A la question de savoir pourquoi le PDG de QA a l’air si sûr de conclure rapidement avec l’Etat marocain, notre source avance qu'Akbar El Baker est dans son rôle pour faire prévaloir les intérêts de son entreprise, mais que rien n’est joué.

"Nous refusons de nous prononcer précipitamment, car la RAM veut faire les choses correctement. Dans les recommandations de notre future vision, ce n’est pas le dossier Qatar Airways qui sera évoqué en priorité, mais il est évident que nous consacrerons un chapitre important à l’éventuelle ouverture de notre capital", précise notre interlocuteur.

En d’autres termes, la RAM suggérera (ou pas) l’entrée dan son capital d’un actionnaire extérieur, mais pas nécessairement la prise de participation souhaitée par la compagnie qatarie.

Selon lui, plusieurs scénarios pour financer le développement de la RAM seront proposés en février:

- Augmentation de capital dans le cadre d’une prise de participation d’un actionnaire extérieur et ce sera alors probablement une augmentation de capital réservée;

- Injections de la part du Fonds Hassan II pour le développement économique et social

- Crédits bancaires classiques à chaque acquisition d’avion.

"La RAM proposera des pistes, mais le CA devra valider nos recommandations, après l’accord du gouvernement, qui décide seul des axes de notre stratégie de développement", conclut notre source

Dans le cas où la volonté de QA d'entrer dans le capital de la RAM serait entérinée par les autorités marocaines, cette décision sera éminemment politique, car elle engagerait les deux gouvernements.

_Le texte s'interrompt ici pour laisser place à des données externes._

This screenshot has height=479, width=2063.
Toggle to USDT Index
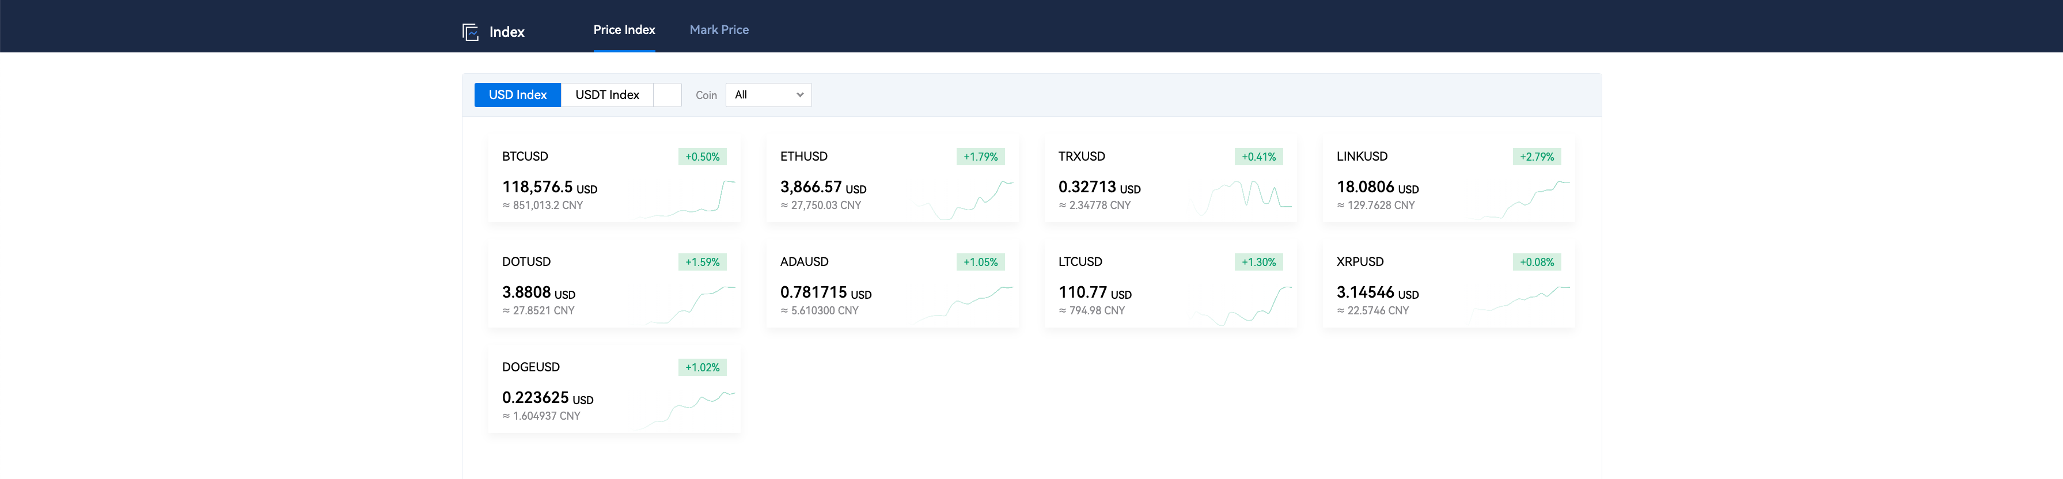[x=606, y=95]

La position aérienne géostratégique du Maroc aiguise les appétits de plusieurs compagnies de transport, surtout les trois grandes que sont Etihad Airways, Emirates Airlines ou Qatar Airways.

Rappelons qu’Emirates est engagée dans un bras de fer avec l’ONDA (Office national des aéroports) pour utiliser ses gros porteurs A380 à l’aéroport de Casablanca.

Le principal avantage d'une alliance avec la RAM est de pouvoir disposer de ce hub international, qui ouvrira au nouveau partenaire les portes de nombreuses destinations dans les continents africain, européen et américain. Le PDG de la compagnie qatarie a d'ailleurs lourdement insisté sur la nécessité de rénover totalement l'aéroport de Casablanca, pour qu'il dispense la même qualité de services que celle des avions de QA ou du hub international de Doha au Qatar. 

Un partenariat avec une de ces compagnies permettrait à la RAM d’obtenir de nouvelles ressources financières pour développer sa flotte et sa qualité de service, mais aussi de développer un réseau de dessertes vers l’Asie par les hubs aéroportuaires de Doha, Dubaï ou Abou Dhabi.

Pour une petite compagnie, s’adosser à une des plus grosses et meilleures entreprises au monde (Skytrax 2015) qu'est Qatar Airways est en théorie une belle opportunité, même si à terme, la compagnie marocaine peut se faire vampiriser, voire domestiquer par les moyens financiers démesurés dont dispose son éventuel futur partenaire.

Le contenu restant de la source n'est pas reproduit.